Что было и что не было (Рафальский) - страница 32

Но важно, что без «соли» (то есть воплощенной в историческую религию космической религиозности) никакой настоящей, прочной, перспективной и человечной «социальной каши» не сваришь, и — как свидетельствует наша провалившаяся в тартарары идеологического кретинизма революция — в российском народе стихийная религиозность неистребима. Ее можно, обманув, направить на ложный путь, даже на самозаушение, но уничтожить невозможно. Она пережила и то, что Перуна, с серебряной головой и золотыми усами, запряжка круторогих быков стащила в Днепр, и то, что в припадке идиотского марксистского вандализма в Москве взорвали храм Христа Спасителя. Она остается и под материалистически-одномерной обывательской безверностью, и под кощунственным комсомольским хулиганством.

Приятель нижеподписавшегося, одессит-украинец с весьма российской душой, в 1919 году, пытаясь пробраться с поручением от «Белой ячейки» в Крым, уговорил знакомого рыбака (кстати, контрабандиста), и тот повез его в своей промысловой лодке. В открытом море стало свежеть и началась почти буря. В самый критический момент, когда «белый воин» уже представлял себе, как его молодое тело путешествует в кишках прожорливых крабов, рыбак, пытаясь убрать не поддающийся парус, стал, как водится, грубо сквернословить и, в конце концов, помянул и Богородицу, и Господа Бога.

Как только шквал поутих, «белый воин» не выдержал: «Как вам, Сергий Олексович, не стыдно в такой момент так ругаться!»

Сергий Олексович посмотрел на собеседника с непередаваемым презрением: «И чему вас на гимназии училы! По-вашему, Бог не понимав, когда я взаправду, а когда только так?»

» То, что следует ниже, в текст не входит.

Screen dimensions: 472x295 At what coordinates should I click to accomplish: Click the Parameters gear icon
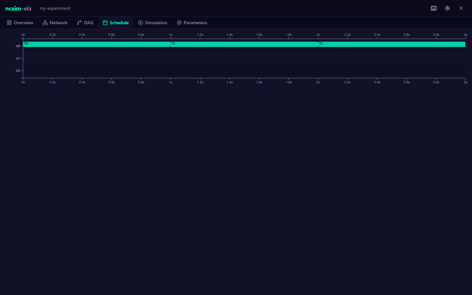point(179,23)
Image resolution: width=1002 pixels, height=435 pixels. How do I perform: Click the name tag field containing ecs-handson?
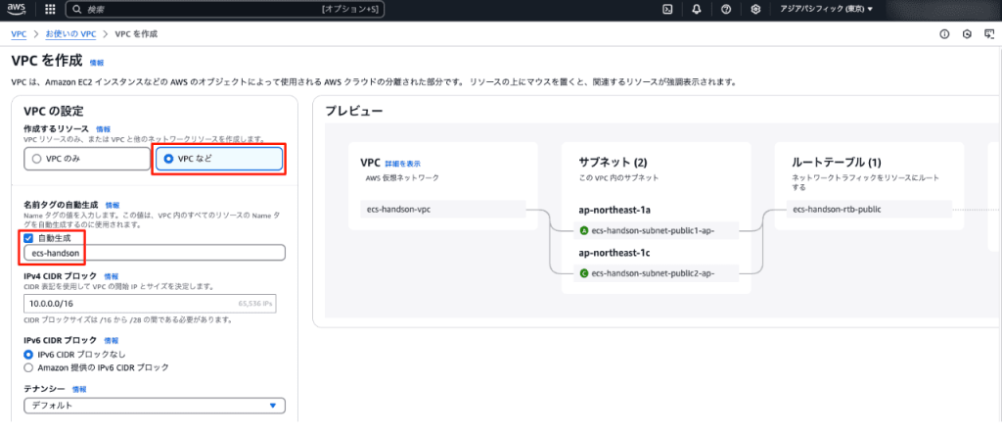tap(154, 253)

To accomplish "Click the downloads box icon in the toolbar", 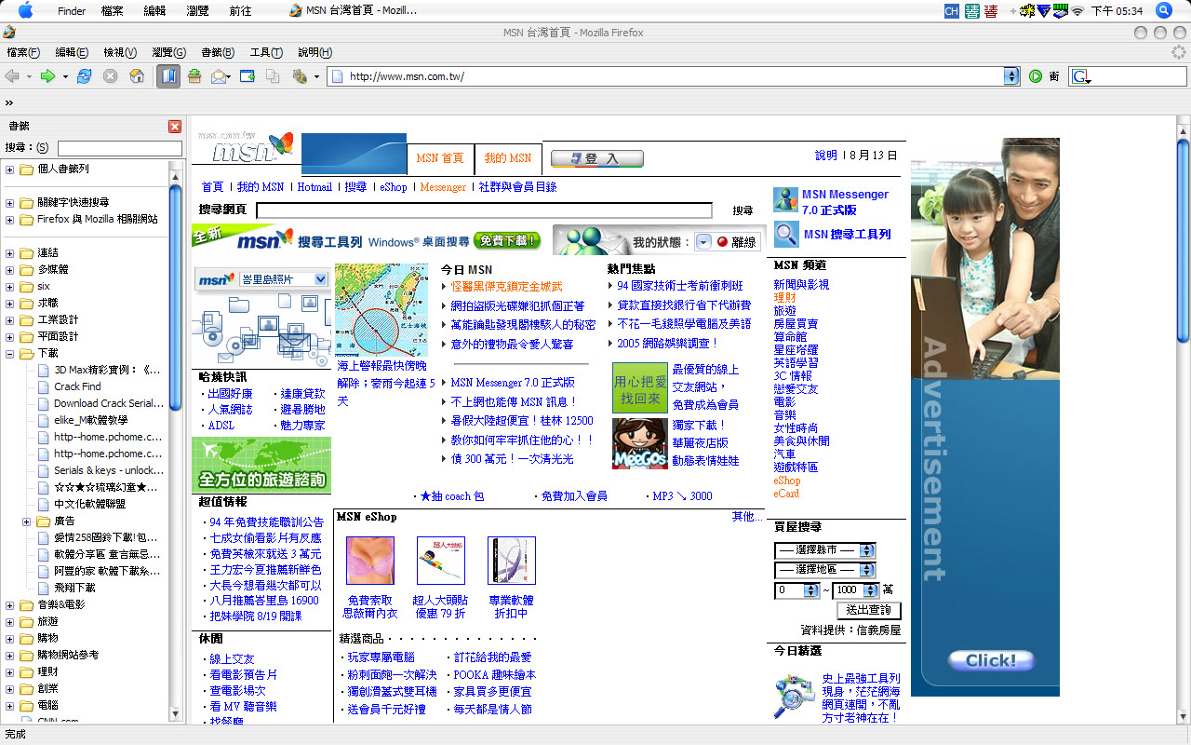I will pos(194,76).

…Умом Россию не понять… Недаром много чудивший и все же самый настоящий поэт Сергей Есенин незадолго до своего трагического конца просил: «И за все за грехи мои тяжкие, За неверие в благодать, Положите меня в русской рубашке Под иконами умирать…»

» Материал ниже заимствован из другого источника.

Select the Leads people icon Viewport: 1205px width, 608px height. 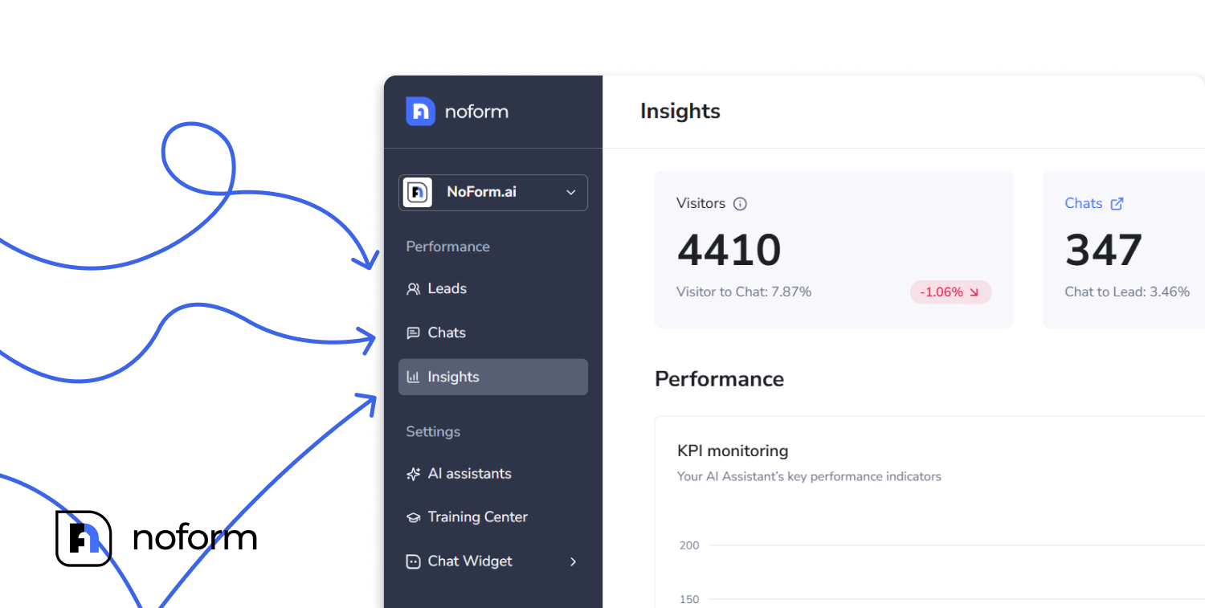pos(413,288)
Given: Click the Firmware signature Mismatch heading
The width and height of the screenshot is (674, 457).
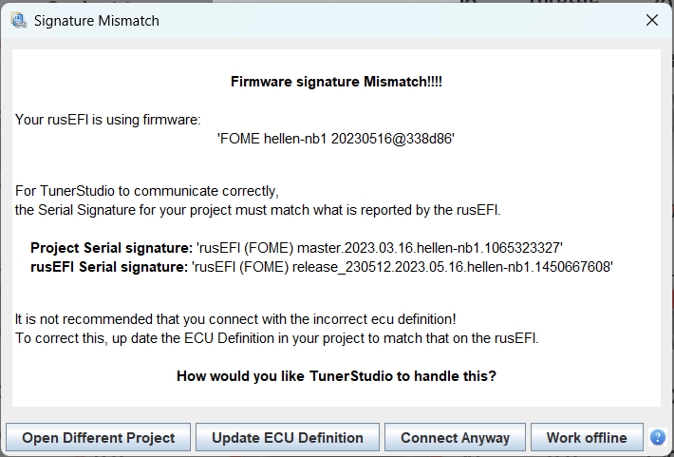Looking at the screenshot, I should tap(336, 82).
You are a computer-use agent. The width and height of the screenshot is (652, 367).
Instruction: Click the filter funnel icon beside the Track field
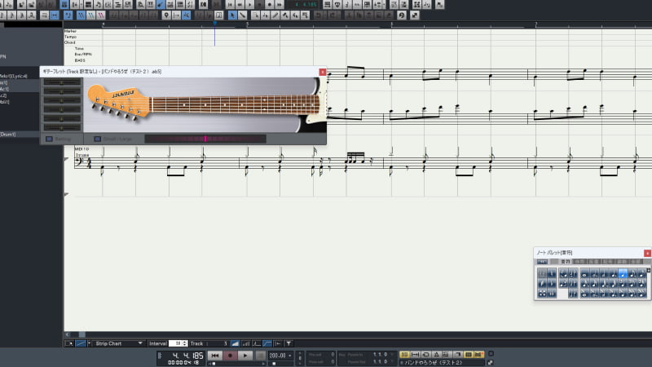pos(289,343)
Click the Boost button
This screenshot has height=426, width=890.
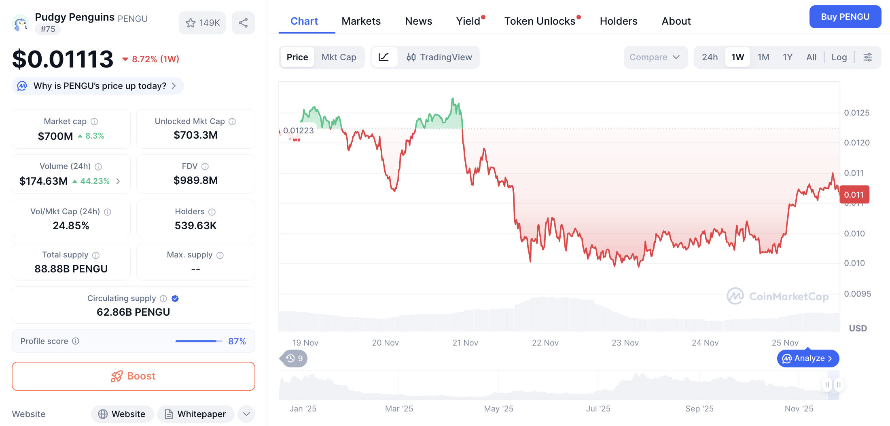[x=134, y=376]
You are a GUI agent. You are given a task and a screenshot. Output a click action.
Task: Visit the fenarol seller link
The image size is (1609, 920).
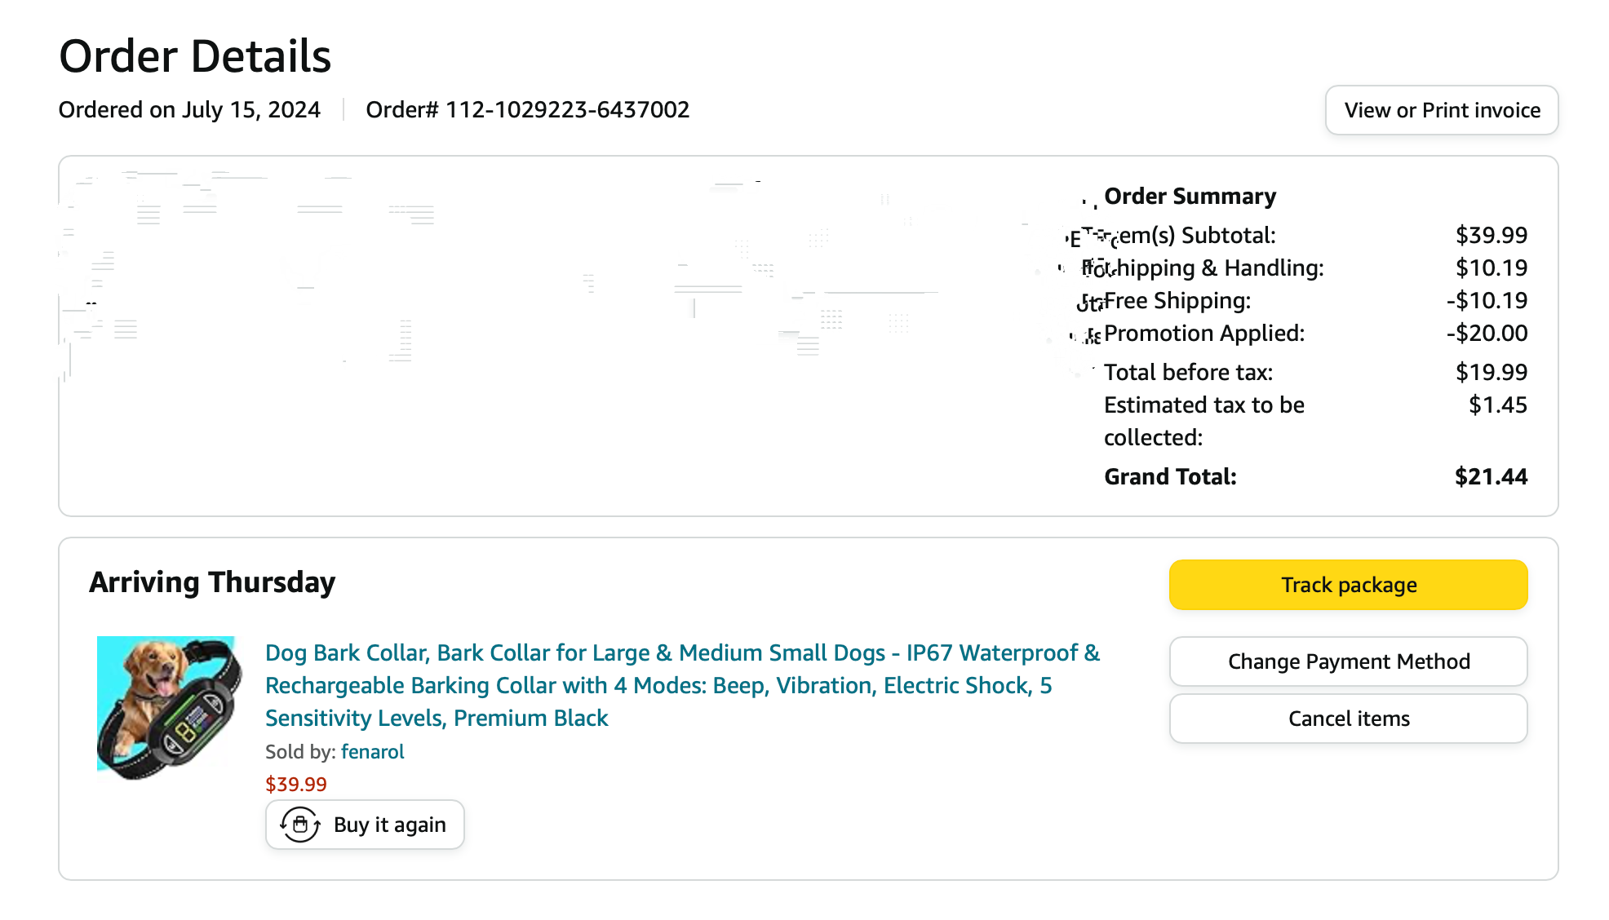(372, 751)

В городах у потомственных мастеровых были свои искушения и срывы, и стихийная религиозность часто оборачивалась мещанской обрядовостью, традиционным украшением быта.

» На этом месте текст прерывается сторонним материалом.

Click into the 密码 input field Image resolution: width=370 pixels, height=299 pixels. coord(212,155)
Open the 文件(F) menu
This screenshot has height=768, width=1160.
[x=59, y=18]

В немногочисленный потомственный пролетариат уже проникала, занимая место религиозности, материалистическая революционная пропаганда, которую, однако, приходящие из деревень пополнения незаметно корректировали давней народной мечтой о праведном царстве, со справедливой властью и правой верой, благоденствующей где-то в «Опоньской стране», за горами, за долами и синими морями, может быть, там, куда, спасаясь от зимней стужи и бескормицы, мощным биологическим потоком через всю страну неслись ежегодно осенью перелетные птицы. Возможно, что их заоблачная перекличка, увлекая за собой и волнуя воображение, и породила «опоньскую» мечту, которая, конечно, весьма способствовала приятию революции, но вместе с тем не переродилась окончательно, как хотелось бы некоторым, в массовую марксистскую веру.